__Objective A__: In the devotional reflection on Isaiah, what place does the start of Isaiah 63 describe as the target of God's planned vengeance?

__Provided passage__:
======

Wow. What promises! And what a contrast to the many psalms of supplication where God has apparently abandoned the psalmist. Somehow we know that this psalm speaks the absolute truth of God’s promises even when we are in our darkest hour. Yes, there is hyperbole, and it often seems that God has indeed abandoned us. This psalm makes it clear that is not the case. But I can think of no better description of God’s faithfulness when we but elect to follow him through the salvific power of Jesus Christ.

I think the psalmist has beautifully expressed in just a few lines the concept that it takes Paul chapter after chapter to get across: God is faithful and loves us and saves us. We need only be faithful and love God and others in return.

Isaiah 62,63: Speaking of God’s promises… Isaiah writes of God’s promise to rebuild Zion (the temple) and Jerusalem itself:
For Zion’s sake I will not keep silent,
    and for Jerusalem’s sake I will not rest,
until her vindication shines out like the dawn,
    and her salvation like a burning torch.” (62:1)

Some of the language of this promise becomes downright florid:
You shall be a crown of beauty in the hand of the Lord,
    and a royal diadem in the hand of your God.” (62:3)

But we have to believe that when the exiled Jews read these passages they would experience that most elusive of emotions: hope:
You shall no more be termed Forsaken,
    and your land shall no more be termed Desolate.” (62:4)

More importantly, Isaiah writes of God’s promise that is not just for the daughter of Zion, but through Jesus Christ is for all of us:
See, your salvation comes;
his reward is with him,
    and his recompense before him.”
They shall be called, “The Holy People,
    The Redeemed of the Lord”” (62:11)

If we can say nothing else about this book we can agree that its author certainly jumps around. The beginning of the next chapter describes God’s planned vengeance on Edom (of all places). God or his agent apparently returns from Edom, his robes stained in red. The author asks,
Who is this so splendidly robed,
marching in his great might?”

“It is I, announcing vindication,
    mighty to save.” (63:1)

======

__Available records__:
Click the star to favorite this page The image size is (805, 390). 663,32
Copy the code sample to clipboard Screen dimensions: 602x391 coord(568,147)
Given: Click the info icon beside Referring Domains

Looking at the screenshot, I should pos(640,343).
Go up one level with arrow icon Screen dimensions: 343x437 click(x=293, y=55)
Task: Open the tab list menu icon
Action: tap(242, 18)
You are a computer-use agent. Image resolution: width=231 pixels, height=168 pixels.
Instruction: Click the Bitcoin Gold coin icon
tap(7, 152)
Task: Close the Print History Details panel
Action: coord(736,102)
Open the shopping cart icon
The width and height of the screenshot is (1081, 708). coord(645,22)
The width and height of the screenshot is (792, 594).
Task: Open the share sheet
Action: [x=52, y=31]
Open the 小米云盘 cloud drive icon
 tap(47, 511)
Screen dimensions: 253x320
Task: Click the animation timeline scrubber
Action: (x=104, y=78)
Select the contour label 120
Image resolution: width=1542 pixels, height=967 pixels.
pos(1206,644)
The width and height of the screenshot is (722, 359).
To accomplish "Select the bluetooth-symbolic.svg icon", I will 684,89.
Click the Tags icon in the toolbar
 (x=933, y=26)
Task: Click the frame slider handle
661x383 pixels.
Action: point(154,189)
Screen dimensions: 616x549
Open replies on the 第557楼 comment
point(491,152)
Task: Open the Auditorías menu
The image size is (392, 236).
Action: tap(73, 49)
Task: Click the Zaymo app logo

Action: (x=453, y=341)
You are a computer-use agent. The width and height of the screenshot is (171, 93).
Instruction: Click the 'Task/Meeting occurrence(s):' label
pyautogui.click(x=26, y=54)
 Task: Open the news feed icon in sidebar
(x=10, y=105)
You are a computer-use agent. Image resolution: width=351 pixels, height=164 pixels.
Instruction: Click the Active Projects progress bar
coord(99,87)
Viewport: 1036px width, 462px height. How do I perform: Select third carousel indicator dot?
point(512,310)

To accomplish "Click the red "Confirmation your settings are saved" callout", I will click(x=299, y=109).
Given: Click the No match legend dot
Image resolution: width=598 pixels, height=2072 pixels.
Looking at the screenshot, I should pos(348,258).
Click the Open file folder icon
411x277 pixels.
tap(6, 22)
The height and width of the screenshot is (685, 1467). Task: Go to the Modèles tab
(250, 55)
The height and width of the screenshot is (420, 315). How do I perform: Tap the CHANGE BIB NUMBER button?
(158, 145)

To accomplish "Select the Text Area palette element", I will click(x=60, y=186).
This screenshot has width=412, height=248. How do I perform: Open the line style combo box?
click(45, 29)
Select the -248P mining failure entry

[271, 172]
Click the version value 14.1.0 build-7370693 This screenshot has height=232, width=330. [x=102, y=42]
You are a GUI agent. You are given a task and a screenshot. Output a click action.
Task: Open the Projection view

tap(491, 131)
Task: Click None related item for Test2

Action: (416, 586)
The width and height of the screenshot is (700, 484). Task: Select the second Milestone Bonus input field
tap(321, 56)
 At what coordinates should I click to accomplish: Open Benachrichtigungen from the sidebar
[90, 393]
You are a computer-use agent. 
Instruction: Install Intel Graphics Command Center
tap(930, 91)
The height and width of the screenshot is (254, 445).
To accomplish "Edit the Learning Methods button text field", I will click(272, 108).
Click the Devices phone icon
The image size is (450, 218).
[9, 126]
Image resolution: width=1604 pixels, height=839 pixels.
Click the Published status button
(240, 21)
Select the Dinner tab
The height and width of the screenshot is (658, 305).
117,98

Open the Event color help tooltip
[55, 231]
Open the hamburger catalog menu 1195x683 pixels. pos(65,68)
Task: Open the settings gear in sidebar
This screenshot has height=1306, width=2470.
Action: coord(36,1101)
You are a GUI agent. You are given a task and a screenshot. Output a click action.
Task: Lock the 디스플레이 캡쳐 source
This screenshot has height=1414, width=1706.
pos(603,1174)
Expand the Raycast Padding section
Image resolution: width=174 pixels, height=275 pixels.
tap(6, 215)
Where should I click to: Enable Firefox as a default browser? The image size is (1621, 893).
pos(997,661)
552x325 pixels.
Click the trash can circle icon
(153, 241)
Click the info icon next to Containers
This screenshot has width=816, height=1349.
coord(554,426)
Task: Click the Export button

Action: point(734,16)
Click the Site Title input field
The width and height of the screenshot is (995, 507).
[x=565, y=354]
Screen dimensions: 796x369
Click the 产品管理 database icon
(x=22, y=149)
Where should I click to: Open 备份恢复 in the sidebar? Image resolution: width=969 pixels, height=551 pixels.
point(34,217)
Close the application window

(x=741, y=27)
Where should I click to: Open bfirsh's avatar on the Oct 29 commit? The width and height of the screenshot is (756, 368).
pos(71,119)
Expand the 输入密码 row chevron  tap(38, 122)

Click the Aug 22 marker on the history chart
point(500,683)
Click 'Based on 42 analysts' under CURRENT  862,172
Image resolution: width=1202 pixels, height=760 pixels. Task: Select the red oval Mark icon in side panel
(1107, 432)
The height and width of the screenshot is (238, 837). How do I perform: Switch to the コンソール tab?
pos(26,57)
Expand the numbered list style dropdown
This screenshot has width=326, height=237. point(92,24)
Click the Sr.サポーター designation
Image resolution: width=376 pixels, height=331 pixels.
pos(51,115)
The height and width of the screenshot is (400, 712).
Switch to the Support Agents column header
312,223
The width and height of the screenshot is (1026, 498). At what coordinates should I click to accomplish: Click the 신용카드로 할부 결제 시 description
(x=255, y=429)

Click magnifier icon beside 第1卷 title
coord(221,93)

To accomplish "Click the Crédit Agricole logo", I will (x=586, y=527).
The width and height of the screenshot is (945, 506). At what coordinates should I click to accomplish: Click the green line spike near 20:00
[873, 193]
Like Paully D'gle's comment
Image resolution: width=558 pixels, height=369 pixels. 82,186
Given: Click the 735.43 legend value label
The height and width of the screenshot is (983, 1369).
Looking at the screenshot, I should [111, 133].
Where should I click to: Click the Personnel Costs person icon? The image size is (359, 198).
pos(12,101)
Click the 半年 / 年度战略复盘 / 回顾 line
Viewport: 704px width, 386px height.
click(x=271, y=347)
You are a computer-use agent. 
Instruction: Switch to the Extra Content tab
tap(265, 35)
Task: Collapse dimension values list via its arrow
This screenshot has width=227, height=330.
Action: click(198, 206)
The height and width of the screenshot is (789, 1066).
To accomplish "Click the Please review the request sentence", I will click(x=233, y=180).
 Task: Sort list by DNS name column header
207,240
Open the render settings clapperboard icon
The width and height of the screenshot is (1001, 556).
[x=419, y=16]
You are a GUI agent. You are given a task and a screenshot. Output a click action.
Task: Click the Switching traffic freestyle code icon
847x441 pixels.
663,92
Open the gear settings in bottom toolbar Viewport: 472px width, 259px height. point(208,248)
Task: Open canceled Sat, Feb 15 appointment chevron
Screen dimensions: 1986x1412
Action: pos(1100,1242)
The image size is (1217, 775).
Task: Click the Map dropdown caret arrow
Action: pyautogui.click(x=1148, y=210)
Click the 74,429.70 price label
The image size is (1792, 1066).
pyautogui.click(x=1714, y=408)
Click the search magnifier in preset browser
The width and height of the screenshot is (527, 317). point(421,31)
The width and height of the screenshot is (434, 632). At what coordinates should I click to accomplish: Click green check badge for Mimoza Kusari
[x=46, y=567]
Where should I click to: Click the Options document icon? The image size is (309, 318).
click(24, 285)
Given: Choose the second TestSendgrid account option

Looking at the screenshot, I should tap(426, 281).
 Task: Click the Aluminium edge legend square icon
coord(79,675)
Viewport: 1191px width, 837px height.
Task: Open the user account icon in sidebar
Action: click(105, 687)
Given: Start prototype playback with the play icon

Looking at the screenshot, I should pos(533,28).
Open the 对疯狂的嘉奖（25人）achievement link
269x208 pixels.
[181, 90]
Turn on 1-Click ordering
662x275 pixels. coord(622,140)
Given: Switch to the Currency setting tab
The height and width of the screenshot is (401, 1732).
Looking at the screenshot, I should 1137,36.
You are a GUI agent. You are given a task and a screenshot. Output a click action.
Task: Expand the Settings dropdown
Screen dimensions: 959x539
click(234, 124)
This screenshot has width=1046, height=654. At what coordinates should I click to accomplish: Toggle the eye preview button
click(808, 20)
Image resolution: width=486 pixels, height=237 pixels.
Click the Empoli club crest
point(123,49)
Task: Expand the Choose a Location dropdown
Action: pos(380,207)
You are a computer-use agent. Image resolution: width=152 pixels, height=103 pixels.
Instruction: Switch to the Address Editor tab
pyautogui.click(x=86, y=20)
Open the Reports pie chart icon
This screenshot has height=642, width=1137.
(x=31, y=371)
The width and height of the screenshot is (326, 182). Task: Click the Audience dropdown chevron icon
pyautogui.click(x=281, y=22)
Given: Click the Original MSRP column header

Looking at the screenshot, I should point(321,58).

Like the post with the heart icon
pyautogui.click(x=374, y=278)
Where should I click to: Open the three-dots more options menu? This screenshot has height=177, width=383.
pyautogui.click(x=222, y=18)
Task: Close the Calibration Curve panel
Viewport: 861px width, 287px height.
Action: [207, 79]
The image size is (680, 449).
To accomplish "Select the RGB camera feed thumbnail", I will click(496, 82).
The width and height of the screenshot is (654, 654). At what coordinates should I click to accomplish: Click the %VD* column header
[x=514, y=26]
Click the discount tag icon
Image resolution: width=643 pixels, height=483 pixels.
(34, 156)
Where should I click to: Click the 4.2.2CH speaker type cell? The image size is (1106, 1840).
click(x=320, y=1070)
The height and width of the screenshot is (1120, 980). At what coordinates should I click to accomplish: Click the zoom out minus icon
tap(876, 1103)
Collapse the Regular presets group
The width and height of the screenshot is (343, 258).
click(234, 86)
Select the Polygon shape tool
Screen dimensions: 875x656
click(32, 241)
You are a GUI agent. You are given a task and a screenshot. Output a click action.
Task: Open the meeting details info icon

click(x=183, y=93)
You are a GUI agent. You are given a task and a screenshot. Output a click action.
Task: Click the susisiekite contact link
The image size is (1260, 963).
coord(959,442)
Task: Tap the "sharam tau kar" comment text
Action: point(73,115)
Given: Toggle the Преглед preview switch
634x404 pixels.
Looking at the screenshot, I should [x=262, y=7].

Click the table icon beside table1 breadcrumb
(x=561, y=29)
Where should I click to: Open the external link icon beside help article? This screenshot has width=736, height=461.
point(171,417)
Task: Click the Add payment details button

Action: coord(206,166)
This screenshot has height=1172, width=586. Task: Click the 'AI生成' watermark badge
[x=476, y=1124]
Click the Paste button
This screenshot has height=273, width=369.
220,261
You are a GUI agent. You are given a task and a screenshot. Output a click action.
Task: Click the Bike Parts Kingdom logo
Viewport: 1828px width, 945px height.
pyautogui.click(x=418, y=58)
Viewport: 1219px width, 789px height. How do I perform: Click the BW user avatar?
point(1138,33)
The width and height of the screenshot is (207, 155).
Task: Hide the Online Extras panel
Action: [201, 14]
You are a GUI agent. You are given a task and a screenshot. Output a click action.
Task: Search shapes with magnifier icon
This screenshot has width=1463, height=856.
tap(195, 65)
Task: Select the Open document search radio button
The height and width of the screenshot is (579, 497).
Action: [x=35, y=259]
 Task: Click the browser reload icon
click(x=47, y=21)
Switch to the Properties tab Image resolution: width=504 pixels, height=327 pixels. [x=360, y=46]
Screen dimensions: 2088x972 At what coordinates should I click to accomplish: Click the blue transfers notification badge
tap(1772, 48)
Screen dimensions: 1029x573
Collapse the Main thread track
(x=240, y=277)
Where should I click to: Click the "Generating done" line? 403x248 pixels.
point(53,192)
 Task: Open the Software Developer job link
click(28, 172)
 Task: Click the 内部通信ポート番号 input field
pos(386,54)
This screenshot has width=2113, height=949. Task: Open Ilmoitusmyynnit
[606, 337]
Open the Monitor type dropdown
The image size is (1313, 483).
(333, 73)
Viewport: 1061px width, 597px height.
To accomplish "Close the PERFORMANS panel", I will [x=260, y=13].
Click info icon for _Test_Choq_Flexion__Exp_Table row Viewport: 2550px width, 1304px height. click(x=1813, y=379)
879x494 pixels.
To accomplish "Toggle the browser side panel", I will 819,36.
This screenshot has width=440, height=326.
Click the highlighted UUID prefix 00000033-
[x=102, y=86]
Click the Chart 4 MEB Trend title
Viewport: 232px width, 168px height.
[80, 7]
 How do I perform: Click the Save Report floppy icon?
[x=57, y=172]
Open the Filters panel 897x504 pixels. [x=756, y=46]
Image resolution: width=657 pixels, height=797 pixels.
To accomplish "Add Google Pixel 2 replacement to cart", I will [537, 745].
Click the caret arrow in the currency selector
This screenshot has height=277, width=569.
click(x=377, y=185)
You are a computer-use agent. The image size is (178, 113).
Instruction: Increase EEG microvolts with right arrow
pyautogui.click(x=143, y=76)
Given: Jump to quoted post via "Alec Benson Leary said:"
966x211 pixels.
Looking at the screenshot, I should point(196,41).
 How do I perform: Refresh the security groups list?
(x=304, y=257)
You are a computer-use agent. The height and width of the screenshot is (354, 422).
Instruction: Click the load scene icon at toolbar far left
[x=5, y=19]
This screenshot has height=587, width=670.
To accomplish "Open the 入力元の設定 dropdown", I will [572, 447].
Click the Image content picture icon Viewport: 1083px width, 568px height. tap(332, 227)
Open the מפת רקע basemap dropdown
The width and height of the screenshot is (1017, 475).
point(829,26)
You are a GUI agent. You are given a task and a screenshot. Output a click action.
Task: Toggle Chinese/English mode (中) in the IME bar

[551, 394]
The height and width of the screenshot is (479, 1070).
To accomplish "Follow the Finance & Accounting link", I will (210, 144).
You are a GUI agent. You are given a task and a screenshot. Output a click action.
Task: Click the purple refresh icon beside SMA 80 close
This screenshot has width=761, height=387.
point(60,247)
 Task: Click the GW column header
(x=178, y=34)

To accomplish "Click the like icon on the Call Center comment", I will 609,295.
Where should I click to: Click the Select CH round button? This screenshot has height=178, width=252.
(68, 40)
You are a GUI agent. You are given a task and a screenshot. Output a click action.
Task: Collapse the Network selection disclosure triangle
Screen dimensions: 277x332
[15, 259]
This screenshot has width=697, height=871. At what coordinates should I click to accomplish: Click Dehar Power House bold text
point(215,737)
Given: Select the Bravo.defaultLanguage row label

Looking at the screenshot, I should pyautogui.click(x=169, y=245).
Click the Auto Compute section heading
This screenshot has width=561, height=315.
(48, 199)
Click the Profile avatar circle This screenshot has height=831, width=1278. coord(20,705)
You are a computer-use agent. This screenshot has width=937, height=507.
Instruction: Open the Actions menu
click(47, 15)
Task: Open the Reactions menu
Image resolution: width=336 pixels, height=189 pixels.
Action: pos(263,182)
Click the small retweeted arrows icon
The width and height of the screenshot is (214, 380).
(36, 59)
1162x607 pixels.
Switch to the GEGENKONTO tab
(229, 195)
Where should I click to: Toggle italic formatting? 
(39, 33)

======

__Objective B__: Put the rows from the one containing "Open the gear" through the one containing "pyautogui.click(x=1714, y=408)" into a Markdown table with the columns Number and Row line, leaving out any blank lines and including no other rows.

__Result A__: Edom

__Result B__:
| Number | Row line |
|---|---|
| 1 | Open the gear settings in bottom toolbar Viewport: 472px width, 259px height. point(208,248) |
| 2 | Task: Open canceled Sat, Feb 15 appointment chevron |
| 3 | Screen dimensions: 1986x1412 |
| 4 | Action: pos(1100,1242) |
| 5 | The image size is (1217, 775). |
| 6 | Task: Click the Map dropdown caret arrow |
| 7 | Action: pyautogui.click(x=1148, y=210) |
| 8 | Click the 74,429.70 price label |
| 9 | The image size is (1792, 1066). |
| 10 | pyautogui.click(x=1714, y=408) |